Because of the abrasive nature of the glass and mineral fillers used in Ryton^® PPS compounds, hard tool steels are required. For long run production molds, A-2, D-2, or D-7 tool steels hardened to Rockwell C-60 or higher are recommended.  For low volume runs, P20, S7, and H13 are acceptable softer steels.  Slow deposition Dense Chrome and Electroless Nickel coatings provide good mold release characteristics and fairly long tool life. Surface treatments including Borofuse^®, LSR-1^®, and Nitride^® may also be used to reduce tool wear.  Steels with a surface finish of 4 microinch (0.0001 mm) or better typically experience extended service life. Because especially high rates of wear are typically encountered at gates, removable (replaceable) gate blocks are often used. For more information see our TSM-327 Abrasion Resistant Steels and Surface Treatments for Extending Tool Life or contact your nearest Customer Service Center to request a copy.

Mold Temperature Control

Ryton^® PPS molds must be designed to provide a mold surface temperature of at least 275°F (135°C). Various methods such as hot oil, electric cartridges, or high pressure water may be used to accomplish this. We generally recommend using hot oil because it allows for addition or removal of heat for better temperature control under relatively low pressure.

Sprues and Runners

Ryton^® PPS molds generally use standard sprue designs with nominal values of 2° of draft and reverse taper or Z-cut sprue puller systems. The shaft should be as short and highly polished as possible to ease part removal from the stationary half of the mold.

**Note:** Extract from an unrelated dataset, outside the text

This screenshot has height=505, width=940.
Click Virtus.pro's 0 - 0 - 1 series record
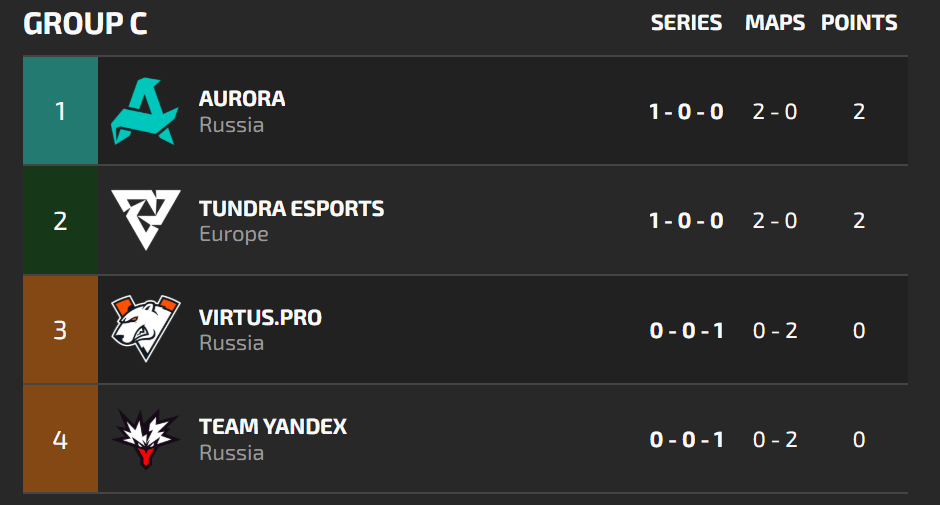pos(686,330)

Runners of many types can be used successfully with Ryton^® PPS compounds, however, full round and trapezoidal runners are preferred and runner length should be kept to a minimum. Multi-cavity molds should have balanced runner systems designed so that the mold cavities fill uniformly and in a balanced fashion. On multi-cavity molds with primary and secondary runners, the primary runner should carry on beyond the intersection with the secondary runner in order to provide a cold slug well for the runner flow front. As with engineering plastics in general, it is good practice not to use family mold layouts because difficulty in controlling filling patterns may produce parts with varying physical and mechanical properties.

Venting

Proper venting is essential because inadequate venting results in hard to fill parts as well as burning of the part and accelerated mold wear in the areas where gas is trapped. Venting can be accomplished with 0.0003 to 0.0005 inch (0.008 to 0.013 mm) deep by 0.250 inch (6.35 mm) wide channels cut on the parting line. Venting can also be accomplished by flattening ejector pins 0.0007 inch (0.018 mm) on one to four sides. Polishing vents to an A-1 finish in the direction of flow will help prevent buildup of residues during long part runs.  Stationary vent pins are not recommended because they can become clogged over long part runs. Vacuum venting has been used successfully in areas where a blind pocket exists. The vacuum is turned on after the mold closes and prior to the start of the injection cycle. Runners should be vented with 0.001 inch (0.025 mm) deep channels cut on the parting line.